RUI: Topological Excitations in Spin-1 and Spin-2 Bose-Einstein Condensates

Symmetry is one of the central organizing principles in the natural world. It applies to the most energetic system we can contemplate - the early universe - as well as to some of the least energetic, such as a dilute gas cooled to only tens of billionths of a degree above absolute zero. This tabletop experimental project uses the theme of symmetry to focus on the highly-controllable, low-energy environment of an ultracold gas where direct experimental investigation is possible.

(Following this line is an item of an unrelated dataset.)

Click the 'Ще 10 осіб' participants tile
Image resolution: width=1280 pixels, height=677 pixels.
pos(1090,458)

Although we often think of symmetry in terms of spatial patterns, such as the regular structure of a crystal, symmetries can also be internal and hidden from view. Their influence in such cases manifests itself in the type and behavior of the particle-like (or "quasi-particle") excitations that can exist within the medium. Examples of quasi-particles that can be observed in an ultracold gas include monopoles, knots, skyrmions, and vortices, each of which has an (as-yet unobserved) analogue in the cosmos.

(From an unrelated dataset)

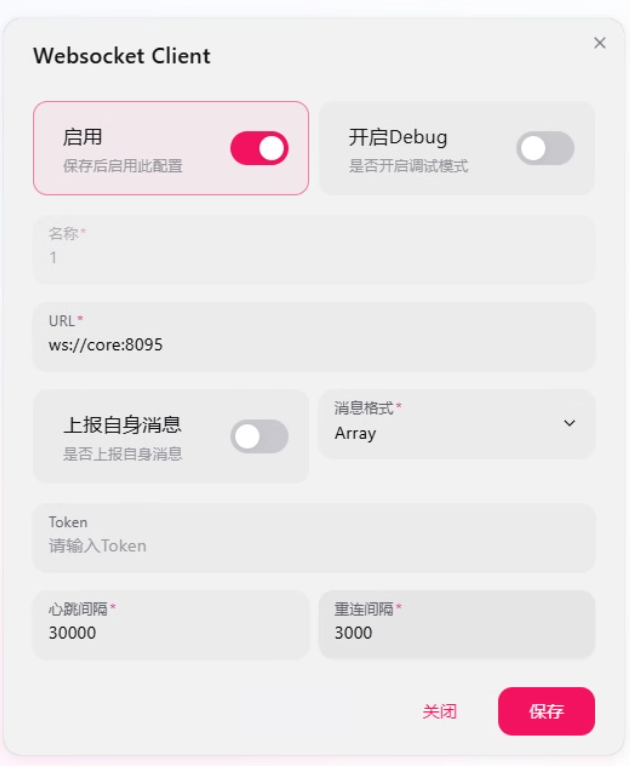
Task: Focus the Token input field
Action: coord(314,546)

The project will study the creation and time evolution of such quasi-particles in a medium with a broader range of internal symmetries than in previous experiments. The resulting quasi-particle behavior is expected to be more exotic: an ordinary collision between two vortices, for instance, can become one in which connecting filaments develop in the region between them, leaving behind a permanent physical record of the encounter.

The program provides opportunities for cutting-edge scientific and technological training for undergraduate students, thereby contributing to the education of the next generation of citizen-scientists.

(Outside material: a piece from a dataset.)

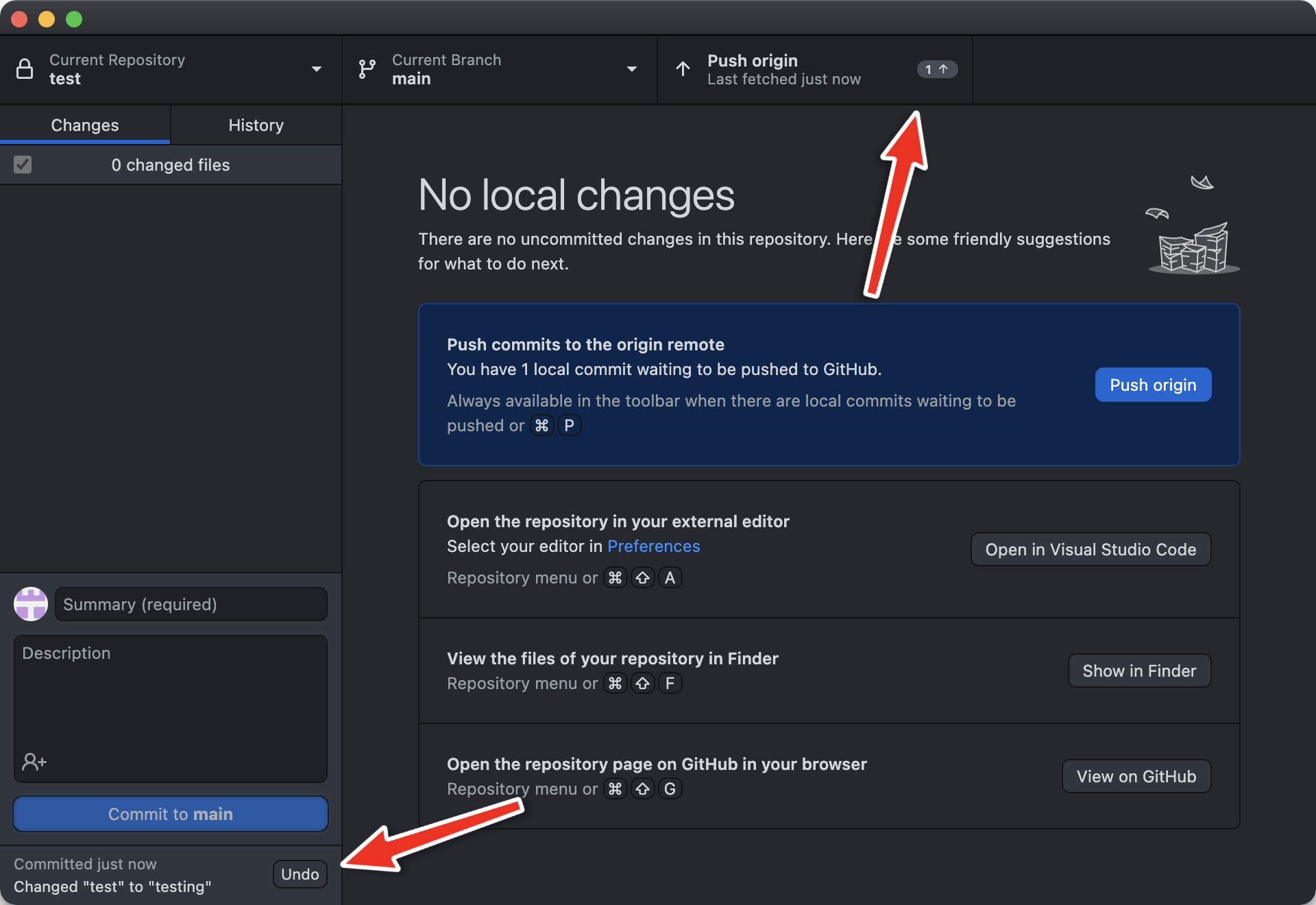Expand the Current Repository dropdown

This experimental research program explores the creation and time evolution of topological excitations in optically trapped rubidium-87 Bose-Einstein condensates. The spin degree of freedom in these superfluids leads to a variety of magnetic phases with different internal symmetries. Each phase can host specific topological excitations.

The Rb-87 condensate is especially interesting because it has both spin-1 and spin-2 ground state hyperfine manifolds. The spin-1 system is relatively simple, with only two magnetic phases. It provides a convenient springboard from which to understand the spin-2 system, which has five magnetic phases, two of which have entirely discrete symmetries: cyclic-tetrahedral, and biaxial nematic.

The spin-2 Rb-87 system is not fully characterized, and immediate experimental goals include (i) determining the ground state magnetic phase, and (ii) understanding the baseline time-evolution of each magnetic phase. Topological excitations in the biaxial nematic and cyclic-tetrahedral phases are of considerable interest as the discrete symmetries permit vortices with fractional circulation.

Moreover, collisions between vortices in these phases are expected to yield "rung vortices," which are permanent filaments that bridge the departing vortices. Beyond vortices, the experiments will examine the creation and time evolution of monopoles in the uniaxial nematic phase, which are expected to decay into vortex rings, as well as of exotic skyrmions in the discrete-symmetry magnetic phases.

The different excitations will be generated by exposing the condensate to carefully tailored time-dependent magnetic and optical fields, and will be characterized using established imaging techniques. The results, obtained by the PI and his undergraduate collaborators, are expected to contribute directly to our scientific understanding of topological excitations across many branches of physics.

This award reflects NSF's statutory mission and has been deemed worthy of support through evaluation using the Foundation's intellectual merit and broader impacts review criteria.